Antitrust Laws and Capitalism: The Free Market Dystopia
by Hülya AFAT
A market is a place where people gather to purchase items, it also means the composition of the institutions and parties engage in exchange. The free market is a state of the market where there is no government intervention, nor regulations. Antitrust laws are the regulatory mechanisms and codes created by the governments for the markets in order to protect the consumers from unfair trades. In this article, I will explain the relation between the market mechanism and the government, and the inevitable failure of the free market in a world without perfect information.
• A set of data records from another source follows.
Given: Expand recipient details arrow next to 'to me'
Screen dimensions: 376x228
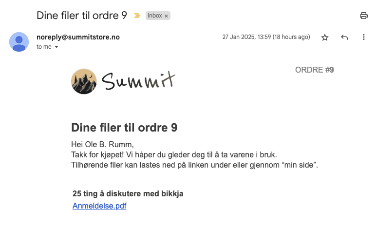Looking at the screenshot, I should pyautogui.click(x=56, y=47).
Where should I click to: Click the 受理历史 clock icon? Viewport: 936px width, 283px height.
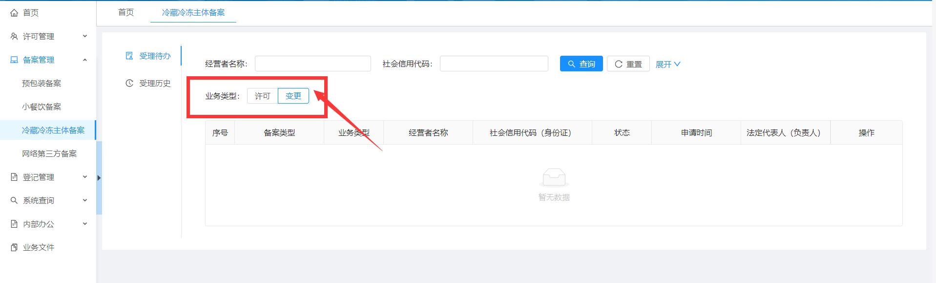pos(129,83)
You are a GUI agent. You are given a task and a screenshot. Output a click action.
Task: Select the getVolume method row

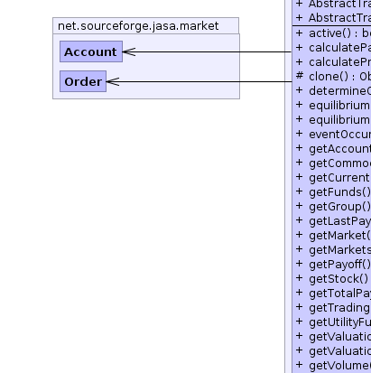pyautogui.click(x=332, y=366)
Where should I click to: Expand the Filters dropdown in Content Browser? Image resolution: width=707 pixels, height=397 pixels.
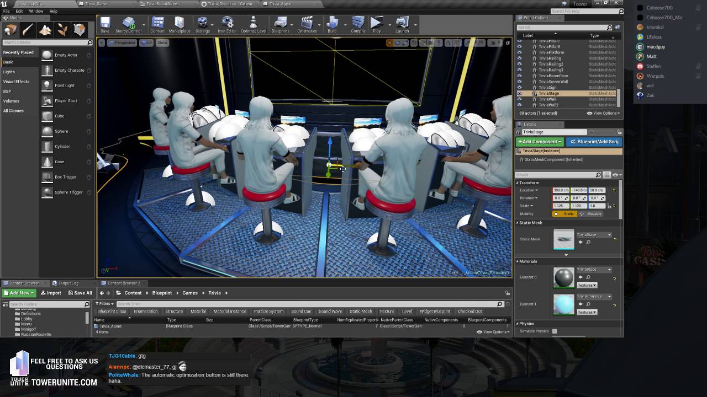tap(104, 304)
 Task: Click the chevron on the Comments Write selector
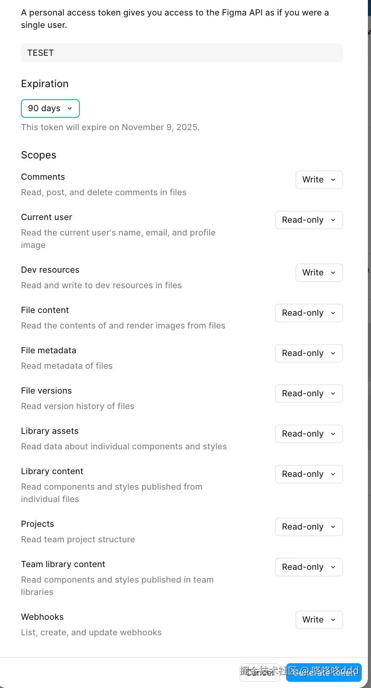pos(333,180)
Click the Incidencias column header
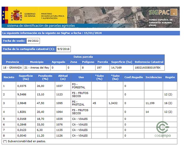This screenshot has height=146, width=186. point(153,77)
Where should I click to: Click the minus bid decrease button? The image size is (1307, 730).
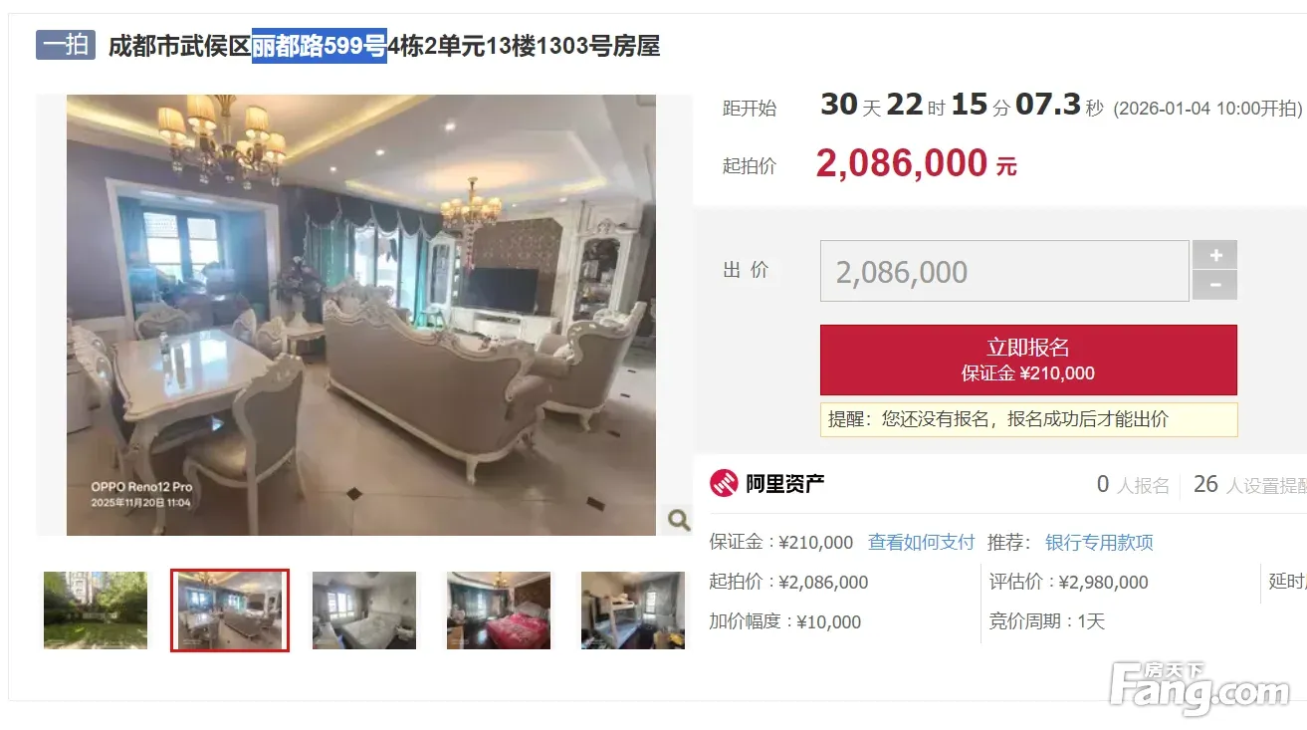[x=1215, y=285]
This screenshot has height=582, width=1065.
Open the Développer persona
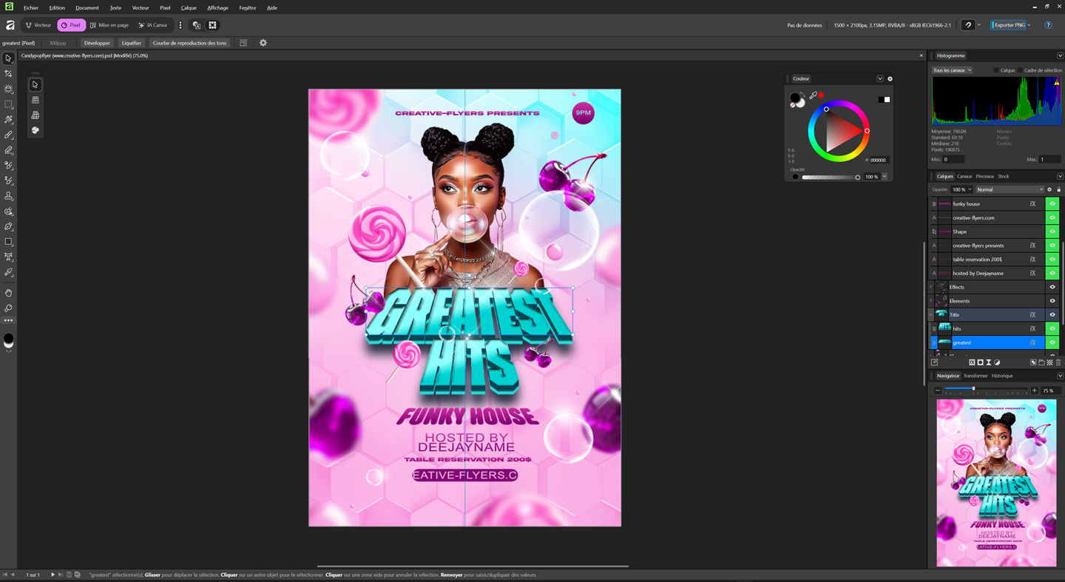click(97, 43)
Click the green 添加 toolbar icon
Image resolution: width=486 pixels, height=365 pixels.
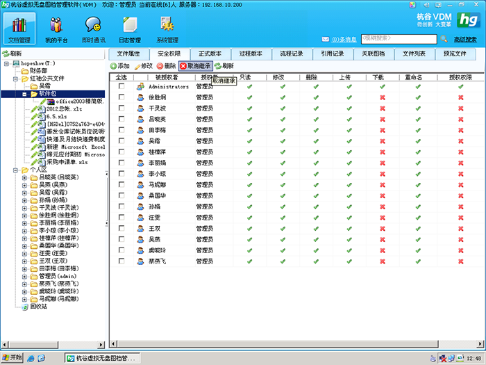pyautogui.click(x=113, y=66)
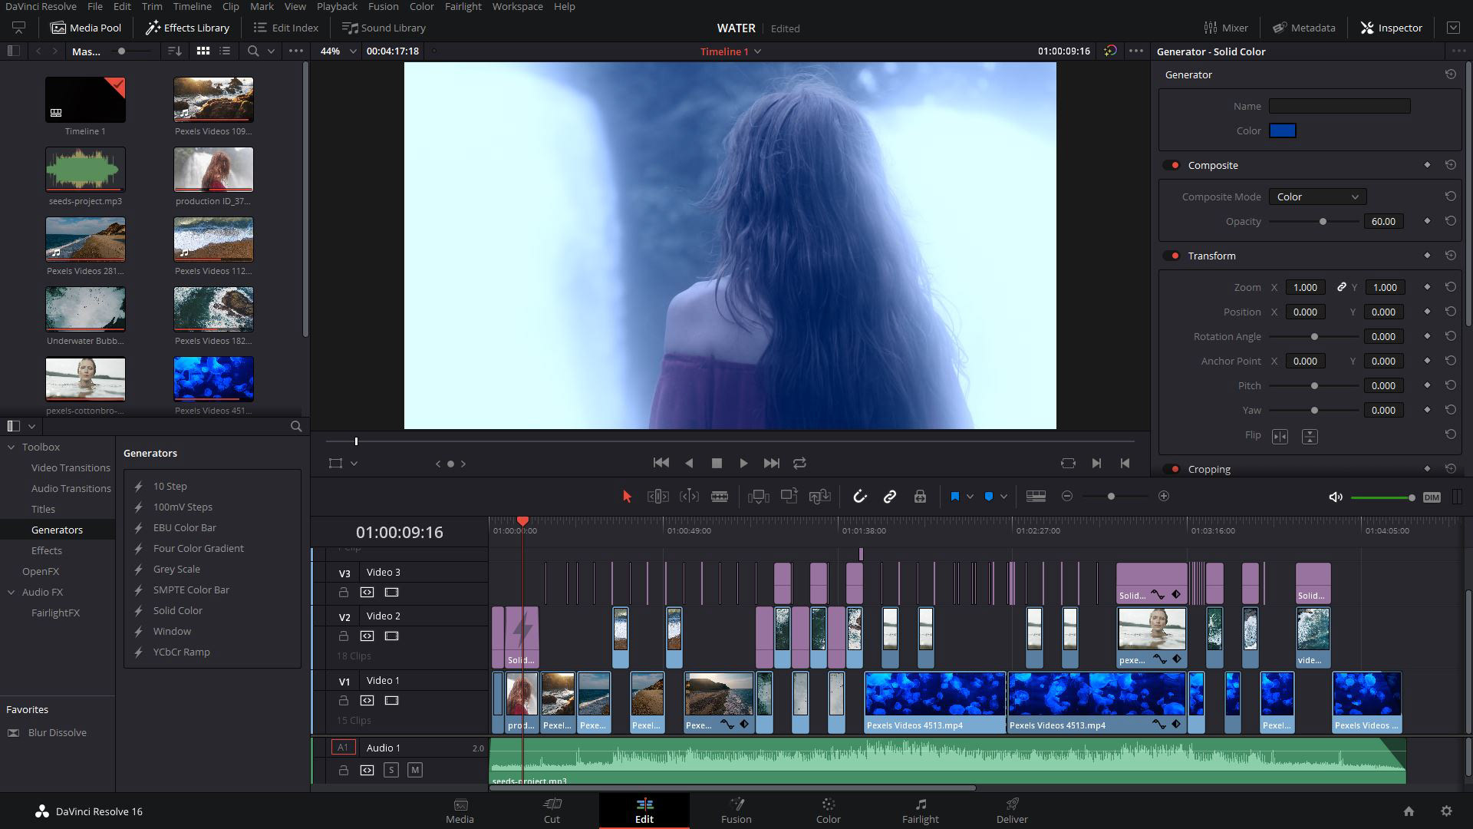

The free market is argued to be able to “regulate itself” by setting the prices according to the demand, but in a world without perfect information, this is not that simple. First, we should define what perfect and imperfect information are; when both sides of the exchange have all the information about the product and the market, they are perfectly informed. When neither of the parties of the exchange has perfect information, we say that they are imperfectly informed about the market and the product. When one of the parties of the exchange has more information than the other, there is asymmetric information, this is also an imperfect information case. Since the perfect information cannot exist currently in any market on Earth, the “free market is able to regulate itself” argument falls into the category of ridiculous theories created by the rich people to justify their exploitation of the rest of the population. Let me elaborate on the last sentence: Current billionaires of the world are living the dream of the neoliberals from the 1940s which includes almost zero tax for the superrich, poor people are seen as failures, and nearly none of the basic needs of the humans are supplied by the government.
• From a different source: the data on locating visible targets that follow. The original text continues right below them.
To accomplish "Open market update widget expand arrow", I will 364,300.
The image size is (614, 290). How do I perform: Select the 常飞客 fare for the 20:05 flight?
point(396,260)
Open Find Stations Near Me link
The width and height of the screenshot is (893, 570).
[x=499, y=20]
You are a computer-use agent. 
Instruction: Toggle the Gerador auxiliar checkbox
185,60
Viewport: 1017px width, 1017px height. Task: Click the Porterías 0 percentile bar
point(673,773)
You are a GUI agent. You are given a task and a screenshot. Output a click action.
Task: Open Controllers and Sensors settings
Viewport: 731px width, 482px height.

Without swerving from the main point, I need to give you some historical background of the “free market” idea. After the Great Depression in the early 1930s and World War 2 in the late 1930s and early 1940s, neoliberal economists from Europe decided to create a think tank in order to prevent the West from becoming totalitarian like USSR were at the time. The actual resource of the economists’ fear of totalitarian regime came from the experience of Hitler’s Europe, unfortunately, the socialist-like monetary policies of John M. Keynes, which were healing the West from economic and political disasters of the past at the time, did not help their concerns. The Mont Pèlerin Society was found in 1947 by F. A. Hayek and 35 other economists, politicians, and philosophers; and their aim was to liberate the West from the totalitarian regime and to make markets free of government intervention in order to achieve optimum efficiency. (1) Their idea of the neoliberal economy was inspired by the famous work of Adam Smith “The Invisible Hand”, we can summarize the book by saying competition brings efficiency to the market and the invisible hand of competition would balance the prices at an optimum level. Of course, these theories are not the reality of the marketplace at all. Because both Smith’s and Hayek’s idea of a free market depends on the perfect information which we cannot achieve even with today’s technology. Side note; we should keep it in mind that the neoliberal policy suggestions of Hayek at the beginning of the Great Depression not only did not make the situation better, even made it worse by delaying the obvious solution of establishing a welfare state.
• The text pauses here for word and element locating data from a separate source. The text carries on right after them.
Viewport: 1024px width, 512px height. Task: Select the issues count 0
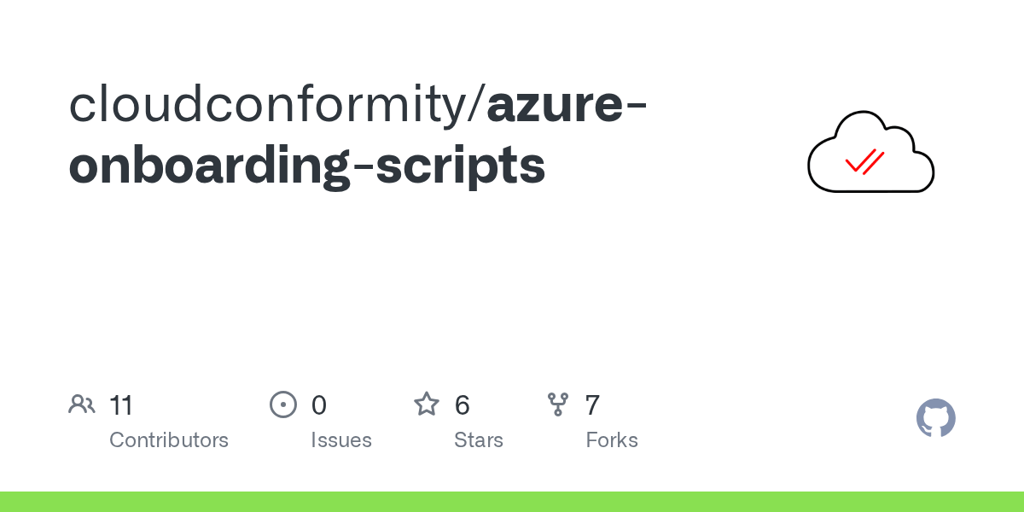point(319,404)
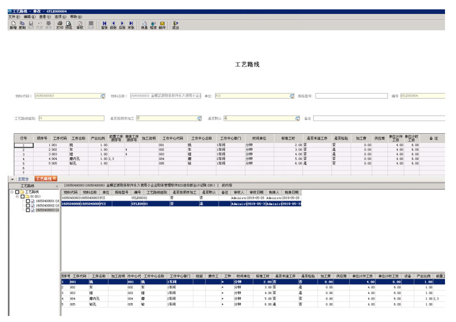The height and width of the screenshot is (322, 456).
Task: Click the 审核 (Audit) toolbar icon
Action: (80, 25)
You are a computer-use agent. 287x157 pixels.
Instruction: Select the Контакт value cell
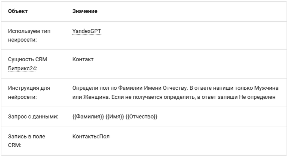click(83, 60)
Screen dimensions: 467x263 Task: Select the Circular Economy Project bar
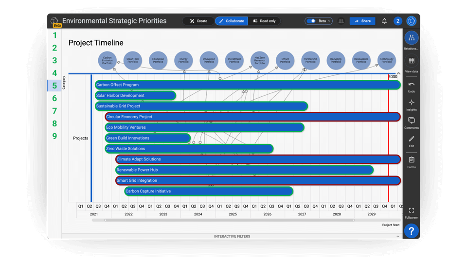coord(252,117)
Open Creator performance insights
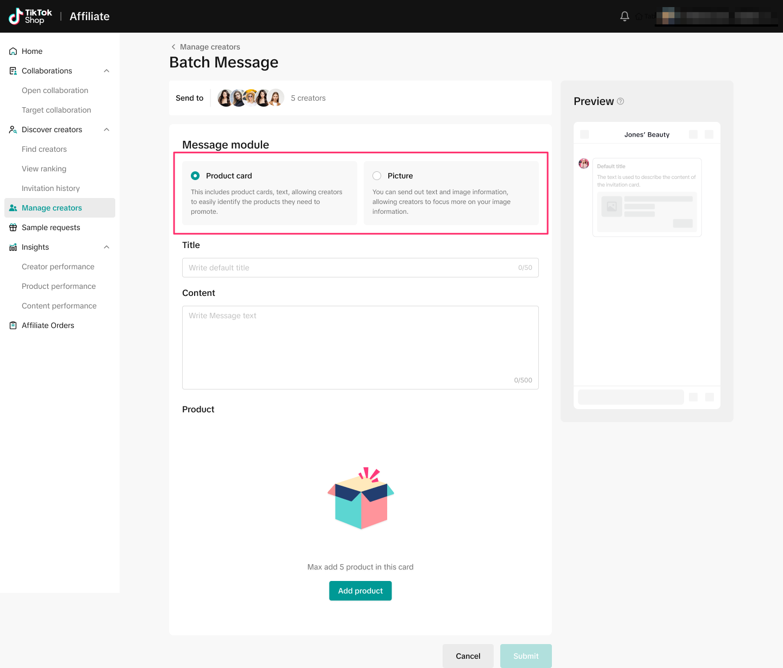Viewport: 783px width, 668px height. tap(58, 267)
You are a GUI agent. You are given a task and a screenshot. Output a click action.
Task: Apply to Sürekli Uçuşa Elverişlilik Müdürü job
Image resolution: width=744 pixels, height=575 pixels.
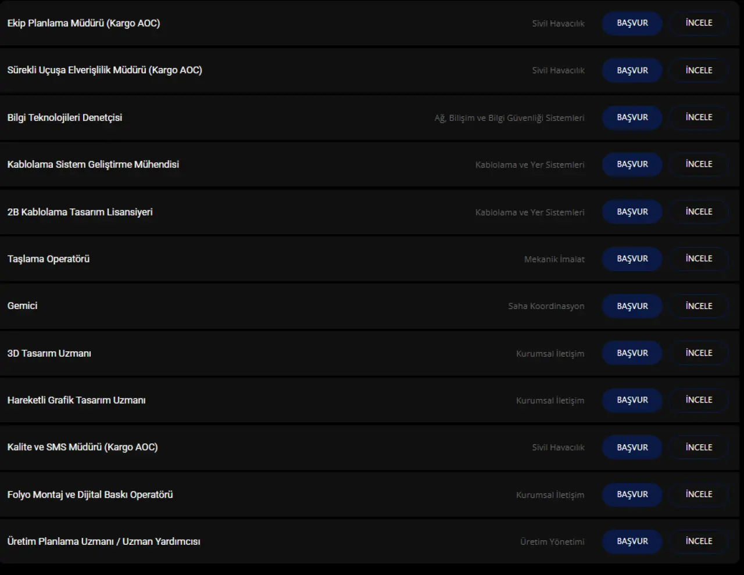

The idea of the free market evolved into today’s capitalism with rapidly improving technology and its need for labor exploitation. Still, on a global scale, government sizes are not as small as neoliberals of the early 20th century dreamt them to be. Hence, this brings us to the topic of Antitrust and Competition Laws that governments are able to implement onto the market to “protect consumers from predatory business practices and ensure fair competition”. (2) However, the governments are usually on the corporates’ side in the consumer-supplier conflict, because corporates are seen as the backbone of the national and global economy. In most of the nation-wide and international markets, the most powerful ones are monopolies or oligopolies and they should be seen as a threat to the market mechanism rather than fundamental, they should be regulated more strictly rather than receive tax cuts in order to achieve economic growth via “trickle-down effect”. (3) I am in incredible need to criticize the inadequate attempts of governments to “regulate the markets” by establishing some codes that full of loopholes which allow corporates to easily go around them, and I have to remind you how easy for corporates to not pay taxes, receive tax discounts, or not get audited for their wrongfully reported taxes. The corporates are seen as the foundation of the market mechanism, in reality, they are the reason for the destructively high prices for basic human needs, unethically low wages for labor, and unfair competition and unbalanced opportunities between the corporates and the small businesses. Even if the free market is achievable with perfect information and able to regulate itself, as we can see it probably would not because of the already established violently competitive and consuming system of corporal oligopoly globally.
To conclude, we cannot say Antitrust Laws are useless, but there is always room to improve on the way to protect consumers and maintain a market environment healthy for both consumers and producers. On the other hand, the goal of the free market would not be beneficial to either party of the exchange without perfect information. The main reason we cannot achieve perfect information is the number of factors that go into both production and the consumption of the product, because an exchange with perfect information must include at least these elements: consumer’s preferences, any other substitute of the product and their prices, quality of the product, the production cost of the product, consumer’s ability to afford any other price of the product, etc. Even with internet shopping, we fail to collect some of these data. I have to admit, we are closest to achieving perfect information as a society than we have ever been, however, it is still not enough for the free market to exist.